The absence of formal management guidelines necessitates individualized risk assessment. Management options include surgical referral, lithium discontinuation, monitored lithium continuation, and calcimimetic therapy. The mainstay of treatment for symptomatic primary hyperparathyroidism is either localized or subtotal parathyroidectomy (
11,
15). This remains the standard of care whether or not the pathology is lithium associated (
14). Surgical interventions have been curative even with postsurgical lithium use, although there are postsurgical recurrences with and without lithium use (
11,
15). The condition is reported as often, although not always, reversible with lithium discontinuation (
6,
7,
10). Discontinuation poses obvious psychiatric risks, which must be carefully considered; controlled studies demonstrate high rates of manic relapse with lithium discontinuation (
22). Monitored lithium continuation in asymptomatic cases may be a prudent option for many patients, modeled on commonly practiced asymptomatic primary hyperparathyroidism surveillance. Monitored surveillance should proceed cautiously and with an appreciation for nuance.
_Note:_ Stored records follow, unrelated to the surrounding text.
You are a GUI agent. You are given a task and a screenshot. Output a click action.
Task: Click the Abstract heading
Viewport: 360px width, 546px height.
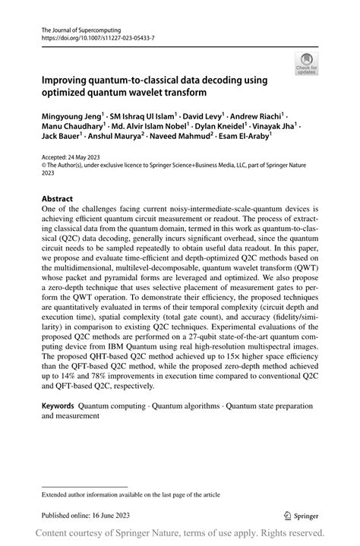tap(58, 198)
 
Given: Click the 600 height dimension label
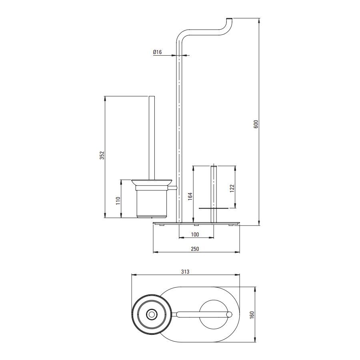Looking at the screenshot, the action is [x=256, y=124].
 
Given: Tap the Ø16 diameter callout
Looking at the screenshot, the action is [x=158, y=52].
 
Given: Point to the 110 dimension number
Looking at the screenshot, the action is [x=118, y=201].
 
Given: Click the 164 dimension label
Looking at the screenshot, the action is [x=190, y=196].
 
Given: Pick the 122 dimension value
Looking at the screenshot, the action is [x=232, y=188].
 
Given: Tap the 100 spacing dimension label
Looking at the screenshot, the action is [x=195, y=234].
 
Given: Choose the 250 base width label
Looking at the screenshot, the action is [x=195, y=249].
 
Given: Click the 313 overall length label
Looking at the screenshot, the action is [x=185, y=272].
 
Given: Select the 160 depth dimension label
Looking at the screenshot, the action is [x=252, y=314].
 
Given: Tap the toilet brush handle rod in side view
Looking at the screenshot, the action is [x=152, y=138].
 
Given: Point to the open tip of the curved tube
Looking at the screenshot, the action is [x=230, y=18].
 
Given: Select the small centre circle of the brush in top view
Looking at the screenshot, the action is [x=152, y=314].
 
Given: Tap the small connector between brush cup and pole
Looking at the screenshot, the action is [x=172, y=188].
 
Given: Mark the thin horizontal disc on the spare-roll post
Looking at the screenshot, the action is [x=214, y=208].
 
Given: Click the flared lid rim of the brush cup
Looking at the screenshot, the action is [x=152, y=182].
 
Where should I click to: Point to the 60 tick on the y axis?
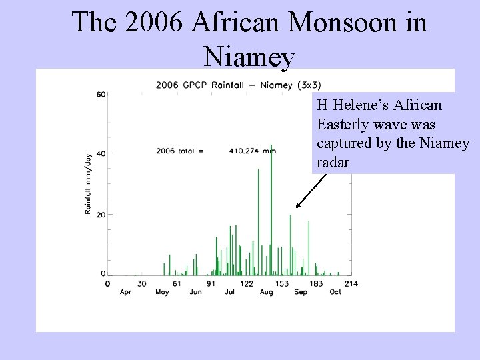[101, 94]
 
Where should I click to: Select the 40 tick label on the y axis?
[101, 153]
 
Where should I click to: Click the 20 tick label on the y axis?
[101, 214]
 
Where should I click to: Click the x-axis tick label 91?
[211, 283]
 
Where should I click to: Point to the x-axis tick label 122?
[247, 283]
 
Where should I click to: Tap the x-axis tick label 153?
[281, 283]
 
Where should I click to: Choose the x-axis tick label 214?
[351, 283]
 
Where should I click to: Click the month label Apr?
[125, 292]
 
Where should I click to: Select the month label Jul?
[229, 292]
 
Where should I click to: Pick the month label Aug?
[266, 292]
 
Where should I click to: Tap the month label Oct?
[335, 292]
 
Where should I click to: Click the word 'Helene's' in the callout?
[367, 105]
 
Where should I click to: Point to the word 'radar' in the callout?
[333, 162]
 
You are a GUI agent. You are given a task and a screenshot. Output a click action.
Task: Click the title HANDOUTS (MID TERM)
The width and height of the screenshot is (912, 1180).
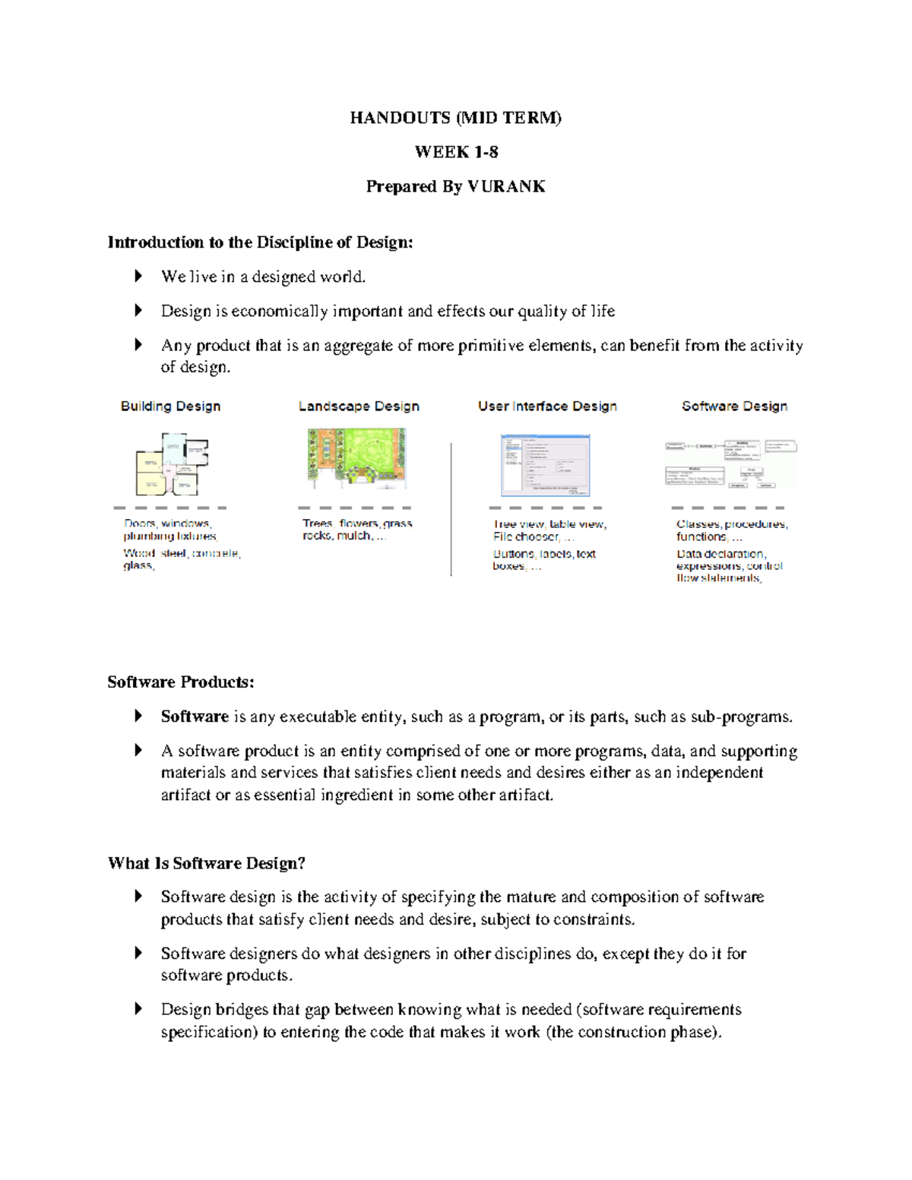coord(455,118)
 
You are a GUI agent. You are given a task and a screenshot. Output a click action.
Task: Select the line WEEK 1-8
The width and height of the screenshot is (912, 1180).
coord(456,152)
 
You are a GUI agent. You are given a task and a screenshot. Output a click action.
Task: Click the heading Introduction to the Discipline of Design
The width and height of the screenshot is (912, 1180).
coord(260,242)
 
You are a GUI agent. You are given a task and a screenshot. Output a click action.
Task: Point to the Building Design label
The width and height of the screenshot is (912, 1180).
coord(170,407)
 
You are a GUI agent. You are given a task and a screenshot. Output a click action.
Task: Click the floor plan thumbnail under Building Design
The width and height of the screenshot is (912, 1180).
coord(172,463)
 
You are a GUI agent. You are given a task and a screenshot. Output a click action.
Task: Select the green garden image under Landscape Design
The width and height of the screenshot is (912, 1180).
coord(356,457)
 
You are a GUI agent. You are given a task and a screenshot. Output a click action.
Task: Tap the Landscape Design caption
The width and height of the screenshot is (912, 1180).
coord(359,407)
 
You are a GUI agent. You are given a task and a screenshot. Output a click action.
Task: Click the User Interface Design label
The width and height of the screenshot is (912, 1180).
coord(547,407)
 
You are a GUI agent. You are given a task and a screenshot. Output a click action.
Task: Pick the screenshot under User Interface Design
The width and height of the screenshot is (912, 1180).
coord(545,465)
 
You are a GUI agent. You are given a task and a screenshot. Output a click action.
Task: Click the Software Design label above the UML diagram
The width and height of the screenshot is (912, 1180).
coord(734,407)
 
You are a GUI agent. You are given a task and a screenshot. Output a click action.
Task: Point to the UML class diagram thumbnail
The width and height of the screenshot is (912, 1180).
coord(731,463)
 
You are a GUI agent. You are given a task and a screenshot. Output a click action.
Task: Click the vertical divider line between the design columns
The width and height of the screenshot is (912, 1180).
coord(451,509)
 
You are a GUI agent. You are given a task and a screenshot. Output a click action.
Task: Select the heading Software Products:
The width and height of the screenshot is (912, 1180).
coord(181,682)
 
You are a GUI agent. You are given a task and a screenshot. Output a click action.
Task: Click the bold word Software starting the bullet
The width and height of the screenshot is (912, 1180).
coord(195,717)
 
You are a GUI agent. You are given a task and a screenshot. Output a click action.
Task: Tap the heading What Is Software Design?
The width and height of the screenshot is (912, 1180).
coord(207,863)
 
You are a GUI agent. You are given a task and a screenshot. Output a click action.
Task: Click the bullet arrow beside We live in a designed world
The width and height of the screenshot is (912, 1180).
coord(138,277)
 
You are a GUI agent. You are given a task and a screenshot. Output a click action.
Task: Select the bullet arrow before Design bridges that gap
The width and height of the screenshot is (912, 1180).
coord(138,1009)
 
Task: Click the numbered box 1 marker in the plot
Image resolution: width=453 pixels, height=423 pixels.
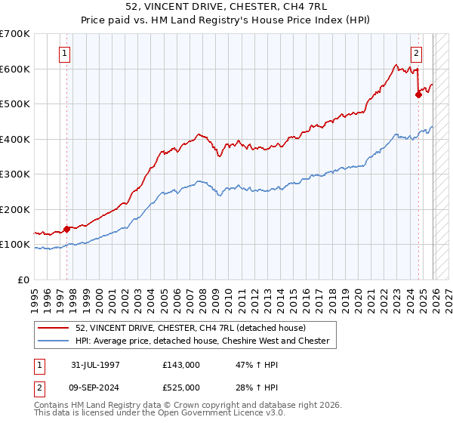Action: click(65, 54)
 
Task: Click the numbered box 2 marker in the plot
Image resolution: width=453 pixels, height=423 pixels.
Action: click(416, 54)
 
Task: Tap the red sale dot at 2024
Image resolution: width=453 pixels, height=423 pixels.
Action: click(418, 94)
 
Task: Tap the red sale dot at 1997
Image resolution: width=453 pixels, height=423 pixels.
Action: click(66, 229)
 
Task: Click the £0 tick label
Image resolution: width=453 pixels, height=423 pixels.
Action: click(23, 280)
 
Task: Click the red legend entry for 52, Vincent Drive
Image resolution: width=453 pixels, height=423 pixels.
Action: click(190, 328)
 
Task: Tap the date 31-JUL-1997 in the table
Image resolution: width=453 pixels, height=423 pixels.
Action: click(95, 364)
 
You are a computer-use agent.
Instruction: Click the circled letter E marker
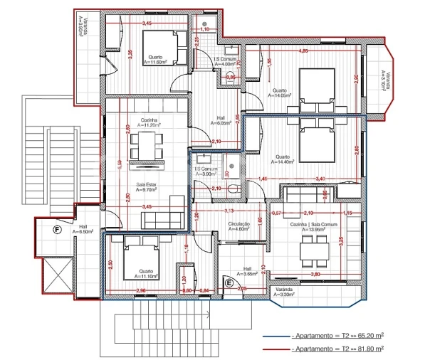tap(229, 282)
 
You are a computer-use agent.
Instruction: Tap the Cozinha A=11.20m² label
tap(149, 122)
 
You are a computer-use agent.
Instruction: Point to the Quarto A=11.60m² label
tap(156, 60)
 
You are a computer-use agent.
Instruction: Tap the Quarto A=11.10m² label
tap(147, 272)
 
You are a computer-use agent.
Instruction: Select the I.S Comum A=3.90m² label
tap(206, 171)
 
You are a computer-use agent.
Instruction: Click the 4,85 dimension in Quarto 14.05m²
tap(303, 51)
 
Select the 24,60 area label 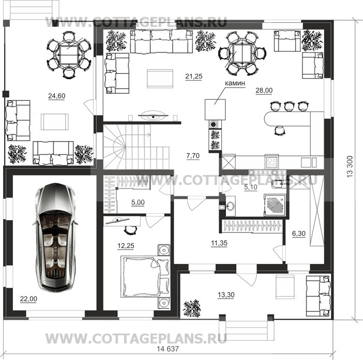click(56, 95)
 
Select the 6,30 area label click(299, 234)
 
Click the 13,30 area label click(223, 295)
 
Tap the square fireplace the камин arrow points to click(215, 109)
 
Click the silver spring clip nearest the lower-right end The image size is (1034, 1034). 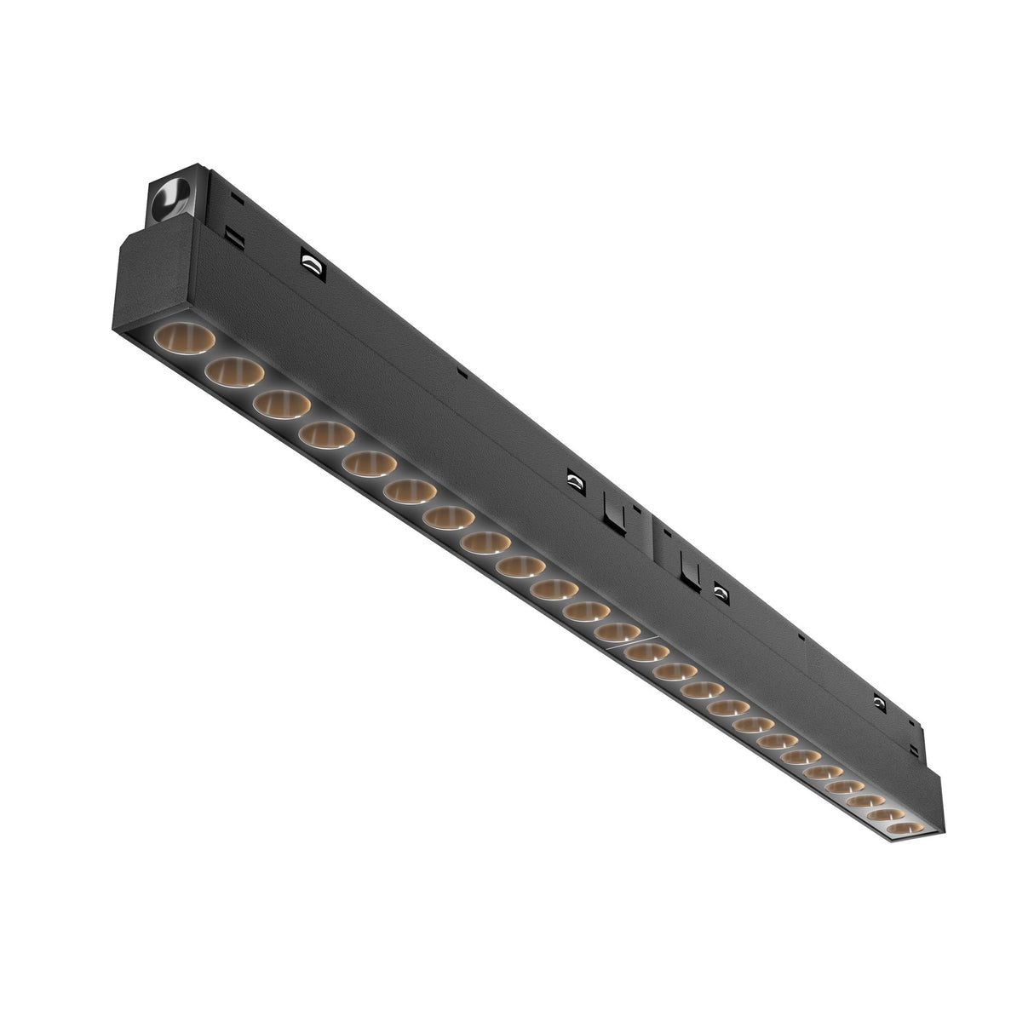coord(877,702)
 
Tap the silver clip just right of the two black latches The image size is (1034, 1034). coord(721,589)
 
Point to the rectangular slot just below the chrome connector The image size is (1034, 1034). coord(230,233)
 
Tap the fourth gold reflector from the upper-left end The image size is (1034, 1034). coord(326,435)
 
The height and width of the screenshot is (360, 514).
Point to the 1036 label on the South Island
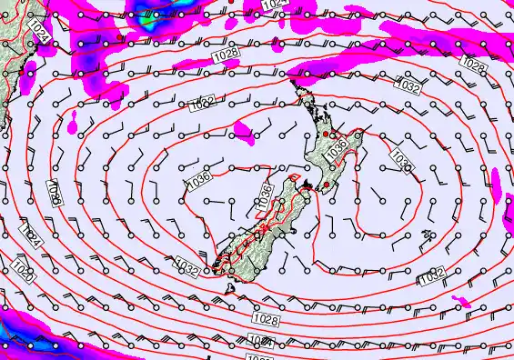pyautogui.click(x=265, y=195)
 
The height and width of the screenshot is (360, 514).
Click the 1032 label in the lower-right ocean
pyautogui.click(x=431, y=274)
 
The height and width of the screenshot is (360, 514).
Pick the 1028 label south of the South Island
pyautogui.click(x=266, y=319)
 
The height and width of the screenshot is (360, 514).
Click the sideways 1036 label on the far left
pyautogui.click(x=55, y=192)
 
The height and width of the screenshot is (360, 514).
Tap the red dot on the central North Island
pyautogui.click(x=325, y=135)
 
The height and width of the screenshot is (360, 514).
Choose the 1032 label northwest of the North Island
pyautogui.click(x=203, y=105)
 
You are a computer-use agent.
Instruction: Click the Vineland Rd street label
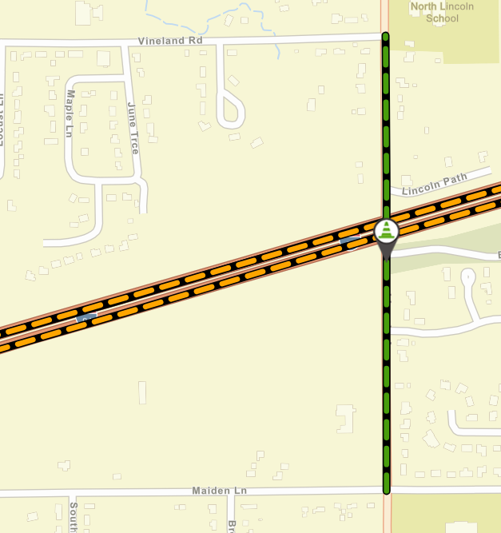170,41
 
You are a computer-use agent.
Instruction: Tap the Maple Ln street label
70,113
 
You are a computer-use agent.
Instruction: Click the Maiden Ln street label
220,490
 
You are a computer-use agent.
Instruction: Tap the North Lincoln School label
442,12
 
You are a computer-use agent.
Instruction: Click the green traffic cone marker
386,231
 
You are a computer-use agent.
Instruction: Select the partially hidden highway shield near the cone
349,239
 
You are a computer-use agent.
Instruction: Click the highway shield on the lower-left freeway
85,317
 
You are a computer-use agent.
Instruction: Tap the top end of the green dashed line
386,37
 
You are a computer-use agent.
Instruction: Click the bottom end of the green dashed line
386,490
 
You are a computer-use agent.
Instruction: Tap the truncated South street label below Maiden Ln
73,515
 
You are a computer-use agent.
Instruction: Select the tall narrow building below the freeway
142,392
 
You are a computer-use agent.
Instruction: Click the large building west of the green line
345,418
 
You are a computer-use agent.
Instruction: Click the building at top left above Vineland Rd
83,12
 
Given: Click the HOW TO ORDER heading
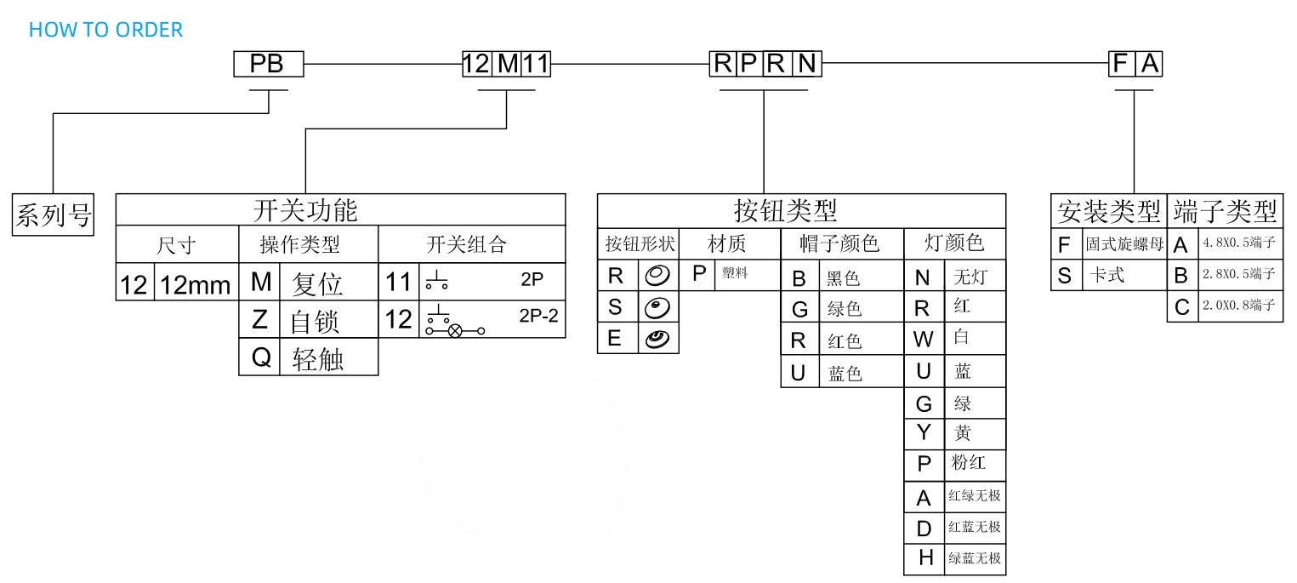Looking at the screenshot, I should (x=105, y=30).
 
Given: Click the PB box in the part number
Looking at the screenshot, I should (x=268, y=64).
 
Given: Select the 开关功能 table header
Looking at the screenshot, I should (x=340, y=209).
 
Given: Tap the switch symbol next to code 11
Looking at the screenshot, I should (x=436, y=282).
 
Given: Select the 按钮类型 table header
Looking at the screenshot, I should (x=800, y=209).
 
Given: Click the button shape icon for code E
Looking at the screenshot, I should (x=657, y=338).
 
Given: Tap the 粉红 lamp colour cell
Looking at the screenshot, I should (x=968, y=464).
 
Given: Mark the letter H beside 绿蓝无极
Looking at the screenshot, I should (x=924, y=559).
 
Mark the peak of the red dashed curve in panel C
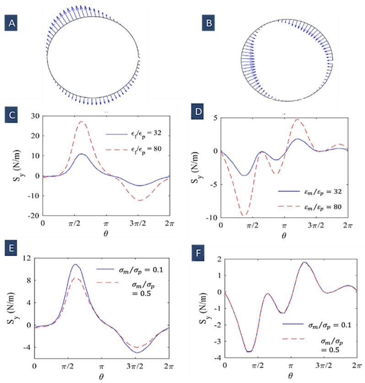[82, 122]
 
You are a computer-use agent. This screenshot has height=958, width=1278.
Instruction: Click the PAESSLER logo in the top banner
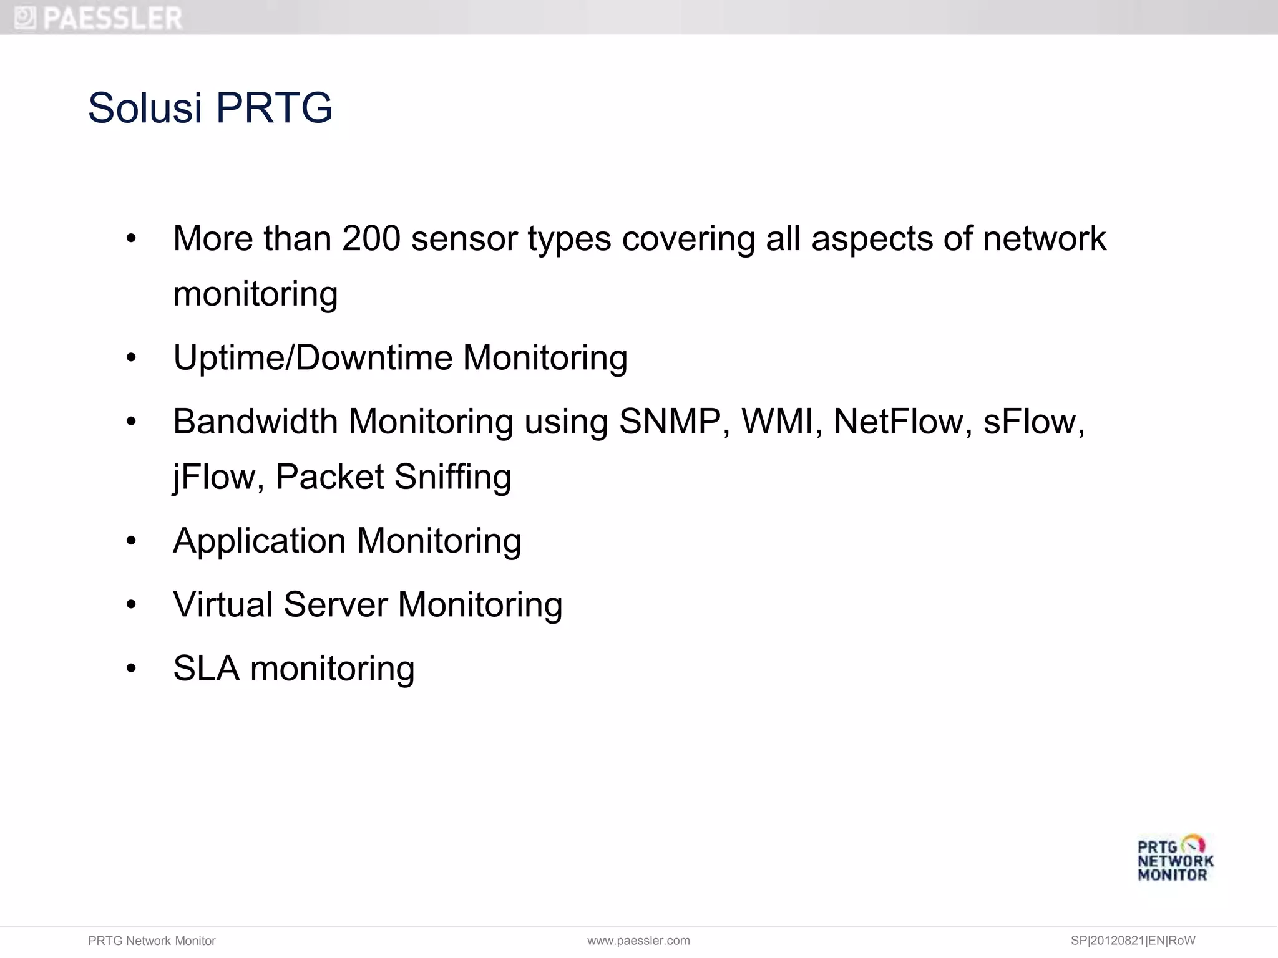pos(99,17)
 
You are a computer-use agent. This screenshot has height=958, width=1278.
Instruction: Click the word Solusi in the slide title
pos(145,108)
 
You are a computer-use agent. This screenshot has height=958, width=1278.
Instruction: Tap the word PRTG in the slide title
pos(274,108)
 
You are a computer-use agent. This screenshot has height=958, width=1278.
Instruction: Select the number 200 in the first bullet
pos(371,238)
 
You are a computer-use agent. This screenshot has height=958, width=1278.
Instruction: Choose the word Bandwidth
pos(255,422)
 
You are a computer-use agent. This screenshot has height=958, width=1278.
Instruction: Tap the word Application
pos(259,541)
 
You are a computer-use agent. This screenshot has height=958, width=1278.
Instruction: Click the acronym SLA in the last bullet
pos(206,669)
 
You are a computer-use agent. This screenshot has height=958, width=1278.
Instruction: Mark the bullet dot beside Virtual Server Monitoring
pos(131,605)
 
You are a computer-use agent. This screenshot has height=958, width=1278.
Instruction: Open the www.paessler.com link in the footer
pos(638,941)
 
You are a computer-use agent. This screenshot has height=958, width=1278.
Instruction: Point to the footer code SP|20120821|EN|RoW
pos(1133,941)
Subtle symptoms of hypercalcemia/hyperparathyroidism may mimic underlying psychiatric disorders, with disturbances of mood, energy, and cognition in patients who are otherwise classified as asymptomatic (
17). Several surgical outcome studies showed postsurgical improvements in scores on the Comprehensive Psychological Rating Scale and the SF-36 Health Survey in “asymptomatic” primary hyperparathyroidism patients (
17). Cinacalcet, a calcimimetic agent and standard treatment for secondary hyperparathyroidism from renal failure, gained U.S. Food and Drug Administration approval in 2011 for treatment of primary hyperparathyroidism in patients unsuitable for parathyroidectomy. It has been reported to have reversed lithium-associated hypercalcemia/hyperparathyroidism in a total of five cases to date. In consultation with an endocrinologist, cinacalcet represents an important additional treatment option in symptomatic patients for whom lithium discontinuation poses substantial psychiatric risks, for whom surgical intervention has failed, or for whom surgery is contraindicated (
9,
11,
14). This off-label use was well tolerated in the reported cases, although high rates of gastrointestinal side effects were cited in larger trials for primary hyperparathyroidism (
23), and high cost may be a barrier to use (
14).
The clinical course in the case presented here raises the question of whether our patient might have benefited from a more considered evaluation of the risks and benefits of lithium discontinuation. The hypercalcemic condition persisted unnoticed and without toxic consequences for at least 9 years before lithium discontinuation. Manic relapse then occurred within days after lithium discontinuation and proved unresponsive to alternative therapies. The patient’s history of clearly diagnosed manic episodes effectively controlled with lithium, the absence of symptomatic hypercalcemia/hyperparathyroidism manifestations, and the lack of risk-amplifying medical comorbidities suggest that this patient might have been an appropriate candidate for monitored surveillance of his asymptomatic hypercalcemia/hyperparathyroidism.